After a Kickstarter campaign to help fund production, Gillespie and the team also sought insights from members of the wider community who provided their “time, homes and in-kind donations”.
Lucy Gillespie describes the series as a “dramedy”, and the result is sensitive and big-hearted with a lightness of touch about the topics it covers. In the first episode, Annie’s social anxiety in a new situation, confidence pep talks and ultimate honesty with herself and others is good to see. She’s carving her own path in unfamiliar territories, and wants to do so in a way that feels personally authentic.
With each episode named after a different couple, Unicornland places its key focus on exploring the etiquette, boundaries, goals and freedoms of poly dating from the point of view of Annie the beginner. It goes (hopefully) without saying that poly people don’t just think about sex. They have whole lives to lead. Some of them may have additional concerns relating to housing, discrimination or parenting. Lifing in a non-normative way has challenges involved. While the series doesn’t overtly explore these elements, each short episode – under five minutes long – gives a sense of real people living their lives. As the Masha and Peter episode shows, being a new parent isn’t easy, and balancing a baby’s needs with having guests over for kink evenings doesn’t make it any easier.
Ultimately, Unicornland is warm, funny and encourages honest conversation about polyamory. It derives its name from ‘unicorn hunting’, a term which has negative connotations to some. It’s sometimes used in the poly community to describe a couple looking for a third member (who may be a HBB or ‘hot bi babe’, the unicorn in question) to participate. This partnering may come with rules and caveats as set by the ‘primary couple’, and the ‘unicorn’ may be viewed as a less integral or permanent part of the relationship structure. In Unicornland, Annie actively seeks experiences and people. It could be said that she is exploring what she wants on her own terms, and isn’t being ‘hunted’ or used in any way. The couples that she spends time with all appear to be transparent and communicative about their expectations of the date, too.

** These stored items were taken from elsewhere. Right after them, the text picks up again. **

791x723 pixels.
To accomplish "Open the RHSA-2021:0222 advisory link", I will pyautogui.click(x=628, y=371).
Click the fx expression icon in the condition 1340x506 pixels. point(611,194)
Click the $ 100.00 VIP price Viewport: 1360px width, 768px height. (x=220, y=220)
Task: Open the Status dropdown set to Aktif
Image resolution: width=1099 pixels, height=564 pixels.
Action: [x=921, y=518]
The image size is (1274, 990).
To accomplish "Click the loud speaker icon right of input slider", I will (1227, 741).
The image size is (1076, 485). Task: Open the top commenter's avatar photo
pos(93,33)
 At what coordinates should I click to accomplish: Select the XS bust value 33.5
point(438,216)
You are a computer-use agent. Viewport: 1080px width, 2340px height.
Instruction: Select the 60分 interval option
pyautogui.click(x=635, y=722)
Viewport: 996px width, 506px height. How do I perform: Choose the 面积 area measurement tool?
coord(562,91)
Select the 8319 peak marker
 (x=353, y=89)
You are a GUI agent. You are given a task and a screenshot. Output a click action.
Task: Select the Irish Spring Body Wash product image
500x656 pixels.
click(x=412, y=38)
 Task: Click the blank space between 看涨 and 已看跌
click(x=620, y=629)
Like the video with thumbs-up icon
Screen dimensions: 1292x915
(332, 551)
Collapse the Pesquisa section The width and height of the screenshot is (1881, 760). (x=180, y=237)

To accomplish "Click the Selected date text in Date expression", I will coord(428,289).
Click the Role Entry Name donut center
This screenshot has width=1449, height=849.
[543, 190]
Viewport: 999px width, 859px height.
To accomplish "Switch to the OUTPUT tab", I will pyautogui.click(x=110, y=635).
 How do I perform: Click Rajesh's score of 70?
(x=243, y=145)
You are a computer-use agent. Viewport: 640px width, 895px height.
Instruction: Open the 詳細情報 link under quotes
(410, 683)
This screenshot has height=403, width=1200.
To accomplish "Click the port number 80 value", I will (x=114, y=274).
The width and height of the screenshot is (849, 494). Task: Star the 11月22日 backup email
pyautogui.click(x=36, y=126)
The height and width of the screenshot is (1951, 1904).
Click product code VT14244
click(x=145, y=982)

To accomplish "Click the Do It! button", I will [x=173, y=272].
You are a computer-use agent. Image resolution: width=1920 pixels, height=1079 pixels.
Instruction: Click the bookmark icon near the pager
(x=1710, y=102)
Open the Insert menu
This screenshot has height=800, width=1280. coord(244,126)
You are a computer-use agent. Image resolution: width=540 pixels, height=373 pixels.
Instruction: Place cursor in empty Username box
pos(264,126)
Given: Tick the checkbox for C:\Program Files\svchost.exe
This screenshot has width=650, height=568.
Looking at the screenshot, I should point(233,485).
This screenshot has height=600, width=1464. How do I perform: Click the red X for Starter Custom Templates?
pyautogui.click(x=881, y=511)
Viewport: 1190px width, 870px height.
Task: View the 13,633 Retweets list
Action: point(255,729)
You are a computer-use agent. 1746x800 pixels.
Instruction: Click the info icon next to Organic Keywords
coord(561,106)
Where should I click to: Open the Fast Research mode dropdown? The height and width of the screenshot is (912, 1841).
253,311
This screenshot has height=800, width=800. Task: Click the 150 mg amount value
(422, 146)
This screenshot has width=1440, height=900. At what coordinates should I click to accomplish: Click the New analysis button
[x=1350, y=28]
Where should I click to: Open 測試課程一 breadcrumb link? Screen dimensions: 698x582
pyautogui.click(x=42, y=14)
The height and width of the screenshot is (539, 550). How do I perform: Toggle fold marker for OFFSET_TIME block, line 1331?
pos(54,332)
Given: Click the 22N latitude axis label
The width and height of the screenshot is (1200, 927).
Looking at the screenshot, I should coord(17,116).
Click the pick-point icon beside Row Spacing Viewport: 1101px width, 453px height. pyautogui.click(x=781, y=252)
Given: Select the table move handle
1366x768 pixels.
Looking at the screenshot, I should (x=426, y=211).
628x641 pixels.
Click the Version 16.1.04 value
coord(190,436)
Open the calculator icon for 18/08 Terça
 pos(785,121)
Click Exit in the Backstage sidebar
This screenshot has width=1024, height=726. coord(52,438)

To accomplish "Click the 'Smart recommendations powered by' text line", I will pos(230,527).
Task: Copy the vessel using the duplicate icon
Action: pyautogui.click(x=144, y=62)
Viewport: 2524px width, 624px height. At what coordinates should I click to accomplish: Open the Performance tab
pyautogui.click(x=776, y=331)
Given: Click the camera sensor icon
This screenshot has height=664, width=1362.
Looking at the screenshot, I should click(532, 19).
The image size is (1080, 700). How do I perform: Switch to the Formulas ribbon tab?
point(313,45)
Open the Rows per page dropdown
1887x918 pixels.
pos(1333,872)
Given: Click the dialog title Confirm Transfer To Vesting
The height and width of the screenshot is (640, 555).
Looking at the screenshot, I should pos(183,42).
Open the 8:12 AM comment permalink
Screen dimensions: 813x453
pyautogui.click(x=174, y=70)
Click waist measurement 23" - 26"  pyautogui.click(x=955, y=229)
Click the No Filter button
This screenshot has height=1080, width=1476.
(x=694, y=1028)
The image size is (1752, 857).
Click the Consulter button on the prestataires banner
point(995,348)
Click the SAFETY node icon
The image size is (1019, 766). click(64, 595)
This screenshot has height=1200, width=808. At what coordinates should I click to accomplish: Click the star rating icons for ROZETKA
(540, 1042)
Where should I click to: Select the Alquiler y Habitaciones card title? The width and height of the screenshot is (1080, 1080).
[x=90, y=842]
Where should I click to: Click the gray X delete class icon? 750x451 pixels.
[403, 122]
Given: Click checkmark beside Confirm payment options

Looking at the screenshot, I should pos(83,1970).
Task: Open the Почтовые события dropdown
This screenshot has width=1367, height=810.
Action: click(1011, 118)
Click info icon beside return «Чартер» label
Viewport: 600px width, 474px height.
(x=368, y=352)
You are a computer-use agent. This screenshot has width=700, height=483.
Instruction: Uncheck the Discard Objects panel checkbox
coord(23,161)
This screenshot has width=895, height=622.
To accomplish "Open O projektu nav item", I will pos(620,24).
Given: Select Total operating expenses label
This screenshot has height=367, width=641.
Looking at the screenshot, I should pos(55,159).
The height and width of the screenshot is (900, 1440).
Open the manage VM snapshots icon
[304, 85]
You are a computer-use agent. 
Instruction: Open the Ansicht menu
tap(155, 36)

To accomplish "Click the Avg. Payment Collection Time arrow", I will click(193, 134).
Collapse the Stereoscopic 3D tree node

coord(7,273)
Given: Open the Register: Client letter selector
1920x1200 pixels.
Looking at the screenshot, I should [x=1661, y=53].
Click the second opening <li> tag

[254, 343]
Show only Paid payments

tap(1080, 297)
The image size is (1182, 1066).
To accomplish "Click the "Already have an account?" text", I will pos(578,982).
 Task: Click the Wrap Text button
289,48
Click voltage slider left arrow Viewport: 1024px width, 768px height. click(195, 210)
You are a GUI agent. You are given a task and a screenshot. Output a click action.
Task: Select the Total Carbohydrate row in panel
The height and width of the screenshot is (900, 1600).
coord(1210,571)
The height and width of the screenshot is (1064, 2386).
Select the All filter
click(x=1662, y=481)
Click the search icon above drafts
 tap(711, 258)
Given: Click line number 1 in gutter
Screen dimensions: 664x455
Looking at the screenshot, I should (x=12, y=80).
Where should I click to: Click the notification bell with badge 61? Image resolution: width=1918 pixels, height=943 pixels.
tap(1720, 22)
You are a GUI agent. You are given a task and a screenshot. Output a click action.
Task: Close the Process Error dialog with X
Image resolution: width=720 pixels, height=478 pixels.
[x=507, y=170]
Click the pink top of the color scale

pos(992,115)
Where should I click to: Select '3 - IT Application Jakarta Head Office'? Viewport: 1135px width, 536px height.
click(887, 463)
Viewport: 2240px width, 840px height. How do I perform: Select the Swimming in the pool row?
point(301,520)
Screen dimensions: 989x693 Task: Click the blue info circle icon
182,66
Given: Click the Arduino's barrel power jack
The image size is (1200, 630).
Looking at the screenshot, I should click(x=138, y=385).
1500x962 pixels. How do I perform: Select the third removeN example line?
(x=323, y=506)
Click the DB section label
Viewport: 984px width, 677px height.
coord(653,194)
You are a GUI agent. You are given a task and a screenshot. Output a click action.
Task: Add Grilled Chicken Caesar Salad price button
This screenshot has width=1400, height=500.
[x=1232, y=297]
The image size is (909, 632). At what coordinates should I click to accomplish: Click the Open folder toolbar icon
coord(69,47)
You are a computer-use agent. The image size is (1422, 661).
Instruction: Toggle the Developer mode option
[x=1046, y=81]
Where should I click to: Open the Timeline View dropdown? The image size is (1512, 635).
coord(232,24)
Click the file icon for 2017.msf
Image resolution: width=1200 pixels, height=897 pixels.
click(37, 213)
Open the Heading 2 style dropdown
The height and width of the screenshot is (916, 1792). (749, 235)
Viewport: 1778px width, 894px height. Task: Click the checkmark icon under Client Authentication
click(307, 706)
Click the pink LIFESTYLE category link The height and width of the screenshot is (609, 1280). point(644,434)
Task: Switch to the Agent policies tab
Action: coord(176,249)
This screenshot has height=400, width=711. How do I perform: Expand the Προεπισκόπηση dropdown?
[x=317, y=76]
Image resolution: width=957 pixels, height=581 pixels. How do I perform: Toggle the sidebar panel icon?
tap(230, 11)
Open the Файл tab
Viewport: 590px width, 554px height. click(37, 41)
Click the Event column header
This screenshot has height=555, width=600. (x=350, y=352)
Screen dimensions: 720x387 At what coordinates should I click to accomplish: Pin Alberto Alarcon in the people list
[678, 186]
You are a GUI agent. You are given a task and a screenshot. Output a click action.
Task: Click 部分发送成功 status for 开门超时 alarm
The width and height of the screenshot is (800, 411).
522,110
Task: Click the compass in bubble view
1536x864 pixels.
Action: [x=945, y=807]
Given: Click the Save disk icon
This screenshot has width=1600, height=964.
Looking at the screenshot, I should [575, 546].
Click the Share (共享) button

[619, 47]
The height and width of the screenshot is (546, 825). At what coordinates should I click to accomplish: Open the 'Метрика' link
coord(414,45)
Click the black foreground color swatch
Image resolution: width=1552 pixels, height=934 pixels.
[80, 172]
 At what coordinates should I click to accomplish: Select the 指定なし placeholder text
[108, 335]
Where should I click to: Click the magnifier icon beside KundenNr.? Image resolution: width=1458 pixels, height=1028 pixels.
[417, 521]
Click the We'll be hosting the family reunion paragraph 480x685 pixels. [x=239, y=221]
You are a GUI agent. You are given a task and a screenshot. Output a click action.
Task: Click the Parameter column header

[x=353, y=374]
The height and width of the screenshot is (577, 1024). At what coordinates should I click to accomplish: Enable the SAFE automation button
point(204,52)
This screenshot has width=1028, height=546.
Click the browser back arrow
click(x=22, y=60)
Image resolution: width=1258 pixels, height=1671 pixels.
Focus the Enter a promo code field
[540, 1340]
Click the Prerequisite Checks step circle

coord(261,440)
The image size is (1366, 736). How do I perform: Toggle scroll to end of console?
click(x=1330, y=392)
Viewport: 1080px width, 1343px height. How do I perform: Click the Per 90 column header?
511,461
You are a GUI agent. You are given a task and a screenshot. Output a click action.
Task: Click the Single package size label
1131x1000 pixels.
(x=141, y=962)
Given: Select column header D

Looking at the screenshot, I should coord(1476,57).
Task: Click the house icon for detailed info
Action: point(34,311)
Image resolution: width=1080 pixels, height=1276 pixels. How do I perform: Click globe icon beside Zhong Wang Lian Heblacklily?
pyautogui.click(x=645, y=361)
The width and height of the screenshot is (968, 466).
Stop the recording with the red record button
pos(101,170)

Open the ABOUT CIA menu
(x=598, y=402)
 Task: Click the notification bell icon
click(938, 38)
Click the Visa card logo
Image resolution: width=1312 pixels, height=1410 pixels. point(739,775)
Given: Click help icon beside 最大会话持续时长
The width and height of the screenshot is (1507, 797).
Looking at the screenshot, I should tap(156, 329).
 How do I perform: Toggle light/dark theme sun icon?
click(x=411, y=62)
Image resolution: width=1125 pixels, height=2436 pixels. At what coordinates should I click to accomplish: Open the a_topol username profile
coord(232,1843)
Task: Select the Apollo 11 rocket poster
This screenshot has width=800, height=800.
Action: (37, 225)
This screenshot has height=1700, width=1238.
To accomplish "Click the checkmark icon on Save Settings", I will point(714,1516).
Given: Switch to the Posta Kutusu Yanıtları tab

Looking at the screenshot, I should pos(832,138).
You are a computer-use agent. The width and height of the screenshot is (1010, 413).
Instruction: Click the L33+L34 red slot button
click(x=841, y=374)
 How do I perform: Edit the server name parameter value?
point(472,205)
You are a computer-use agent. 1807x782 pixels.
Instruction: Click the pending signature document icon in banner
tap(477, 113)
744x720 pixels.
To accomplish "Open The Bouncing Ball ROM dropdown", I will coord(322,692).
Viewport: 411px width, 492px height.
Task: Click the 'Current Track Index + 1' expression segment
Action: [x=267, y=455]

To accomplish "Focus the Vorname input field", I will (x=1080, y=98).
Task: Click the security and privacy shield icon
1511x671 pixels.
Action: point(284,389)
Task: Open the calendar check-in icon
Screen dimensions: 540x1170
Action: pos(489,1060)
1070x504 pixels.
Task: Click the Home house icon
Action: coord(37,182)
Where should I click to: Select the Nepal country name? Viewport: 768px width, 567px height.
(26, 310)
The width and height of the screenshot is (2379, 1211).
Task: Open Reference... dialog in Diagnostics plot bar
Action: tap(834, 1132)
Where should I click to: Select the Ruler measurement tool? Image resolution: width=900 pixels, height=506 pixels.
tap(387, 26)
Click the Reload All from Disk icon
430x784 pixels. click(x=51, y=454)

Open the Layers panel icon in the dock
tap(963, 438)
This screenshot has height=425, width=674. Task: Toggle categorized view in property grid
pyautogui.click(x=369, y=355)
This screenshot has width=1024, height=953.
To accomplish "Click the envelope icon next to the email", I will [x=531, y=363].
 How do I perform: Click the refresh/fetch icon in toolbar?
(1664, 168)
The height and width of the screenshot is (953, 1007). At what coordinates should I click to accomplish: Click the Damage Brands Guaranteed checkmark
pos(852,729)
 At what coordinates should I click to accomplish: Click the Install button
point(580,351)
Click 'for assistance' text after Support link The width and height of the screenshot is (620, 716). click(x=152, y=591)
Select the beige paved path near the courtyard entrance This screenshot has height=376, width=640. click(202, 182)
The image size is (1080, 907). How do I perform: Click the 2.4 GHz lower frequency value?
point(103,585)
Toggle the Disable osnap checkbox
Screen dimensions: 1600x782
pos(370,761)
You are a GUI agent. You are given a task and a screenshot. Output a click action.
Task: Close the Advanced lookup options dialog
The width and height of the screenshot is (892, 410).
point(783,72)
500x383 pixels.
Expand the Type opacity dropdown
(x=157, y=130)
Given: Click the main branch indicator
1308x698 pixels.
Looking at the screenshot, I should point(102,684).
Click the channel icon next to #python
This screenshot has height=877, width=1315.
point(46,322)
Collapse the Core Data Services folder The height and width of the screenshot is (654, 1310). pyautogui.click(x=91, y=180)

A web series of eight episodes, each five minutes long or less, cannot cover all bases. Polyamory means so many different things to different people. Even so, the series is a warm and wonderful insight into a broad community who can’t be placed in a ‘one size fits all’ relationship pantsuit. Annie may be casually dating, but many of the people she meets are in longterm poly relationships. Some are on the scene; some aren’t. Age doesn’t play a factor. Nor does orientation, race, gender or ability. Admittedly, the homes and settings featured do all look ridiculously glossy and interior-design-oh-my-god-yes, but that’s more down to high production values and visual aesthetics. In no way is Unicornland suggesting that poly dating is the province of the rich!
As the series progresses, it’s clear that every poly couple has their own needs and expectations, as individuals and as a couple. It may hurt, but you don’t get to join in just because you want to. Couples who have it all sorted on the surface may be dysfunctional underneath. Relationships that may be looked down on or dismissed as ‘otherly’ by society can be extremely rewarding, empowering and secure. Every polyamorous couple is as different as any other couple on earth. Communication is always key.
At the very least, Unicornland is a show that will make polyamory easier to discuss and relate to. In an interview with Conscious Polyamory, Lucie Gillespie says: “I hope that Unicornland will start conversations about how we relate, how it’s serving us, and what else is possible.”
And now for some really good news: The whole series was released on February 14th 2017. Aw. That means you can stream all of it on Vimeo right now. For free. Enjoy!